Start of TASK INPUT
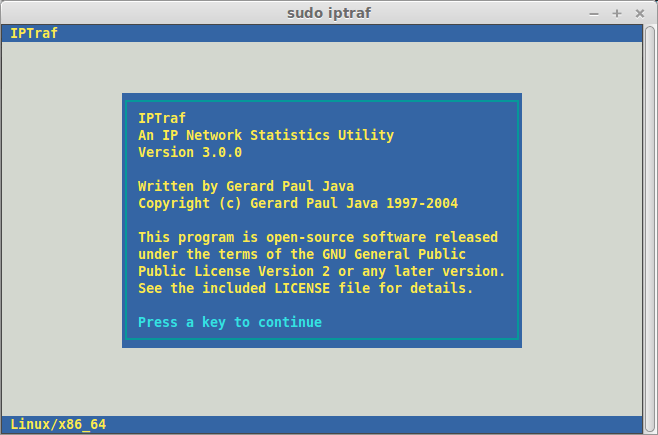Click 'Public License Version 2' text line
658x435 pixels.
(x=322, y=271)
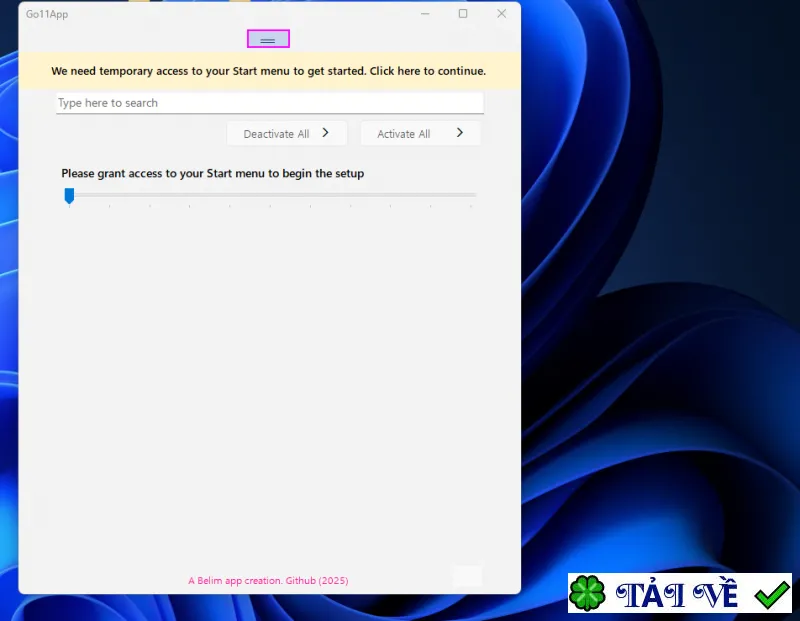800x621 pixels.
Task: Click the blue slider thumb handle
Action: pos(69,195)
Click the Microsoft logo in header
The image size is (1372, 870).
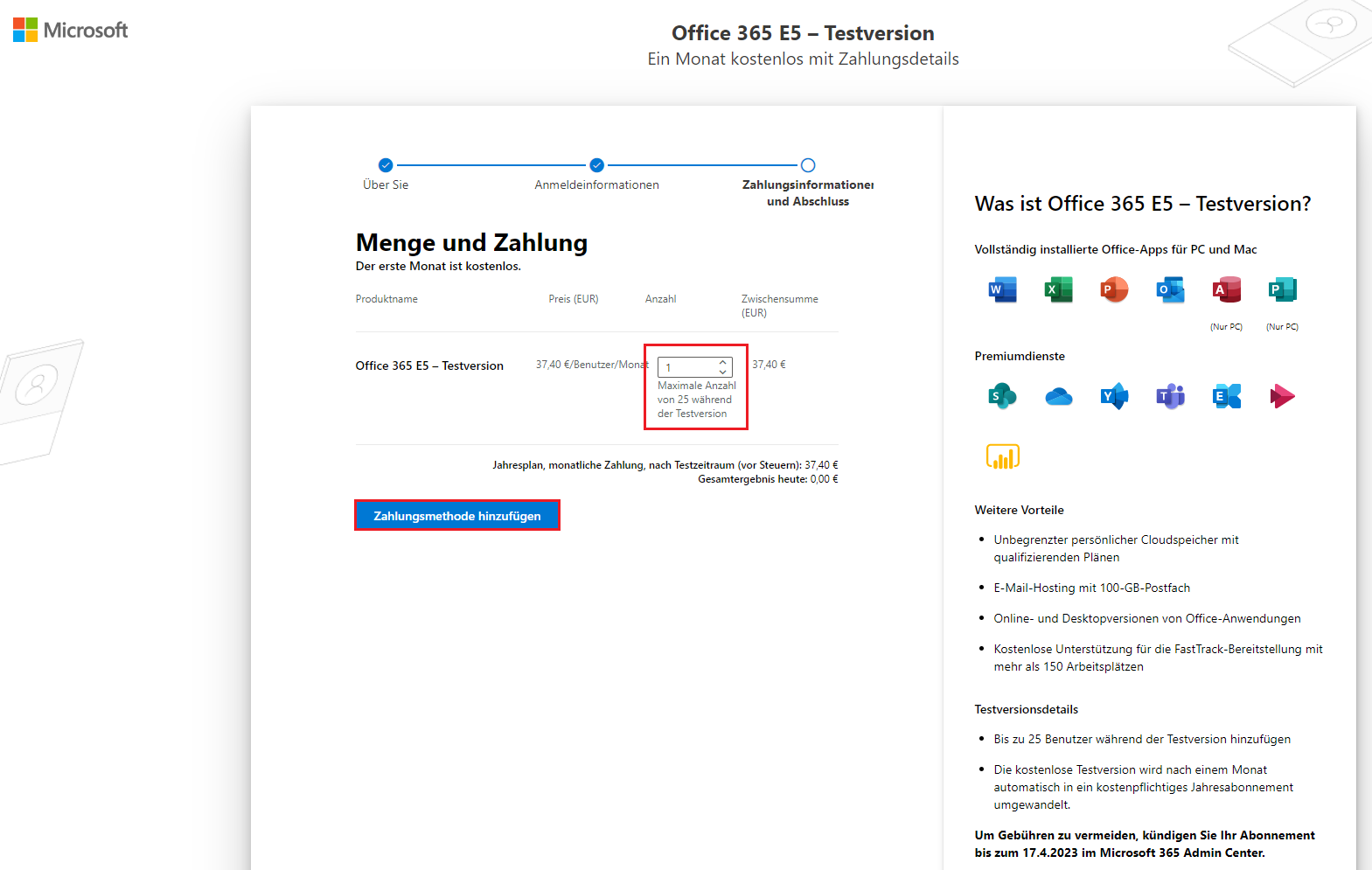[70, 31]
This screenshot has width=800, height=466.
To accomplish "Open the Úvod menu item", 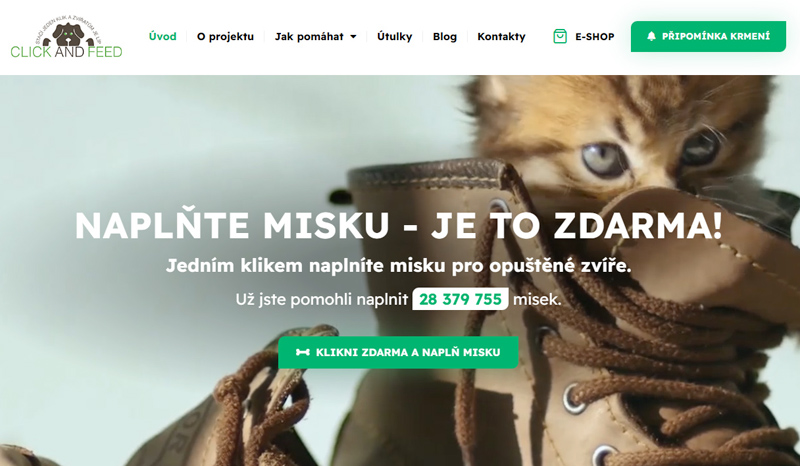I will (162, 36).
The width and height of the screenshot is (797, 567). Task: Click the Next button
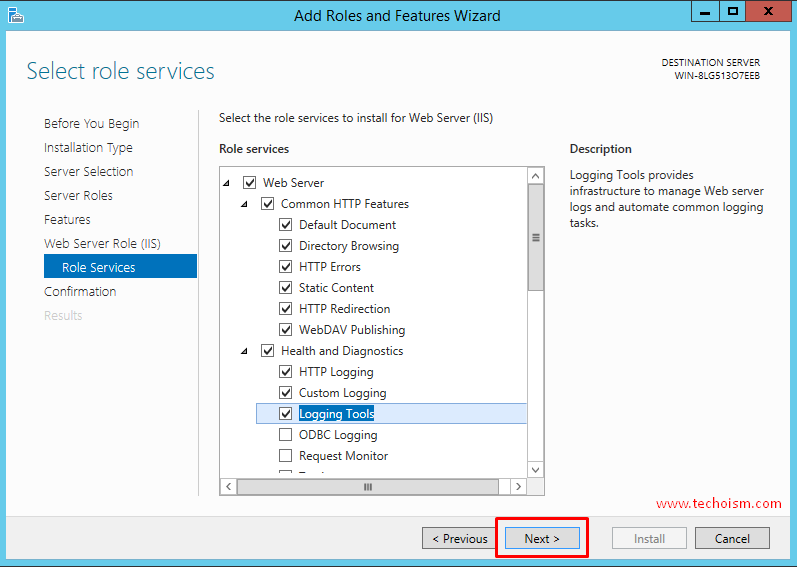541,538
End of TASK INPUT
Start of TASK INPUT
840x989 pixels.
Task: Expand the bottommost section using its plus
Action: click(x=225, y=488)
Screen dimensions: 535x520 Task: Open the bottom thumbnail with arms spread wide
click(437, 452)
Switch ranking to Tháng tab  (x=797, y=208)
End of TASK INPUT
WHAT YOU NEED TO DO:
Quote the data above from the line containing "Screen dimensions: 535x520" to the line containing "Switch ranking to", inclusive, and stop.

THE ANSWER:
Screen dimensions: 535x520 Task: Open the bottom thumbnail with arms spread wide
click(437, 452)
Switch ranking to Tháng tab  (x=797, y=208)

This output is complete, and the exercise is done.